### TO DO
Everything before the line containing "Click the purple" is to be left out; repeat that line and all lines after it exactly, to the end of the data.
━━━━━ RECORDS TO PROCESS ━━━━━
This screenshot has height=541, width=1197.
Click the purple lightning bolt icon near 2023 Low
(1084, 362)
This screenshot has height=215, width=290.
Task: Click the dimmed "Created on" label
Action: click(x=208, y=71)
━━━━━
### TASK RESPONSE
Click the purple lightning bolt icon near 2023 Low
(1084, 362)
This screenshot has height=215, width=290.
Task: Click the dimmed "Created on" label
Action: click(x=208, y=71)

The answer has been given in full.